Faster Iteration, Lower Costs: BAML's Impact on AI Projects
Back in November, I outlined "Seven Features That Make BAML Ideal for AI Developers," and since then, I've been thrilled to see a surge of developers embracing BAML for their AI projects. For AI teams seeking a more robust and deterministic approach to foundation models, BAML offers a powerful solution by treating prompts as structured functions. To explore this growing enthusiasm firsthand, I recently spoke with David Hughes, Principal Data & AI Solution Architect at Enterprise Knowledge, a dedicated BAML user.

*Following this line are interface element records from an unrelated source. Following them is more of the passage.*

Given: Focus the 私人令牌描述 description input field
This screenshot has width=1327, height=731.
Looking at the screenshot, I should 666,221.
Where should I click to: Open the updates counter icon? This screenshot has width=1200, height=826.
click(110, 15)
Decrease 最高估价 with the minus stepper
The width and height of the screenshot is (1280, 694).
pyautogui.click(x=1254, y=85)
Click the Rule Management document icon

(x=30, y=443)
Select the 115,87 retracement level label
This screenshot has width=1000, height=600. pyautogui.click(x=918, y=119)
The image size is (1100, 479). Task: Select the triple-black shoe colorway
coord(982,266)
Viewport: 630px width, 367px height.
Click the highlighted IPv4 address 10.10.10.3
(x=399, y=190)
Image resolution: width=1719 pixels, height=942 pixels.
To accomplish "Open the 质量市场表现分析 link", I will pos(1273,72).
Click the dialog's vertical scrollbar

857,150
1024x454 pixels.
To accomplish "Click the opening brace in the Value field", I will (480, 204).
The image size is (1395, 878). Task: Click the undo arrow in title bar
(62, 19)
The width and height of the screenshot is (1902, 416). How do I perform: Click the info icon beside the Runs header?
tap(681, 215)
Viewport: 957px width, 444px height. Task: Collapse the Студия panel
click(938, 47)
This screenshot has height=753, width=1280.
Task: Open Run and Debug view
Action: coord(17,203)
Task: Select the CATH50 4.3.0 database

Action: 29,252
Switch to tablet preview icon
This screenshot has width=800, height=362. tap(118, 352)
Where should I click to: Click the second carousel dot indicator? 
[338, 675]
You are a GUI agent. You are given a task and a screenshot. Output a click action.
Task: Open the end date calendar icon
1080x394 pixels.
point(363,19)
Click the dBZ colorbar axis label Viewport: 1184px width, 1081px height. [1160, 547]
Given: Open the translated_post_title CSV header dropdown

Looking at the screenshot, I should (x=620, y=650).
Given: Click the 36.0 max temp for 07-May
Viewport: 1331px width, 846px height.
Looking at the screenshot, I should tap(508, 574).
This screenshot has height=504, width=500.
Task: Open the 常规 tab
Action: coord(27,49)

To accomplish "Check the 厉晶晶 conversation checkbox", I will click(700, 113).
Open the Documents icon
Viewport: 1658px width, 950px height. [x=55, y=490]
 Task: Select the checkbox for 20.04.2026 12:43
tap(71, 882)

Below is a heavily edited excerpt from our insightful conversation about his experiences with BAML.
Q: What is BAML and what initially drew you to it?
A: BAML is a domain-specific language that treats prompts as structured functions with defined inputs and outputs. Like many practitioners, I've used popular frameworks like LangChain, LlamaIndex, and Haystack extensively. While I could build innovative solutions with them, they often proved brittle. Any changes to input data or integrating new models required significant re-engineering and prompt adjustments.
My "aha moment" came from a podcast episode where prompts were described as functions within BAML. This concept of rigorously managing language model interactions resonated deeply. After trying BAML for just one afternoon, I realized it offered a fundamentally better approach, and I wouldn't need to touch another framework again.
Q: How does BAML's approach of treating prompts as functions differ from traditional prompt engineering?
A: The shift is profound. With BAML, I no longer fixate on crafting the perfect prompt text. Instead, I concentrate on defining clear schemas using classes in BAML, similar to Pydantic. I prioritize defining the desired output structure and ensuring deterministic results for reliable downstream system integration.
Instead of "begging and pleading" with a language model, I spend more time thinking rigorously about my objective. BAML's Playground, an IDE extension, is also transformative. I can test prompts and schemas directly within my development environment, drastically shortening the iteration cycle compared to traditional approaches where you might need to deploy to containers for testing.
Q: Is there a steep learning curve with BAML given that it's a programming language?
A: Surprisingly, no. My initial learning curve was incredibly short – about two hours of documentation and Playground exploration. Within that time, I was already refactoring complex codebases.
While BAML is a DSL, this is actually a strength. Many developers are proficient in languages like Rust for production environments, yet AI development often defaults to Python. BAML, being polyglot, bridges this gap. In under an hour, developers can gain access to a deterministic system for language models, regardless of their primary language. The initial investment unlocks significant productivity gains.
Q: How does BAML compare to frameworks like LangChain, LlamaIndex, or agentic frameworks like Crew or LangGraph?
A: For me, BAML is a replacement, not a supplement. Frameworks like LangChain are heavily prompt-centric. BAML distinguishes itself by focusing on deterministic outputs. This fundamental difference is crucial. [Coincidentally, a recent article practically demonstrates BAML’s power in real-world data workflows, specifically in extracting information and integrating with graph databases like Kuzu, which contrasts with the more prompt-centric frameworks.]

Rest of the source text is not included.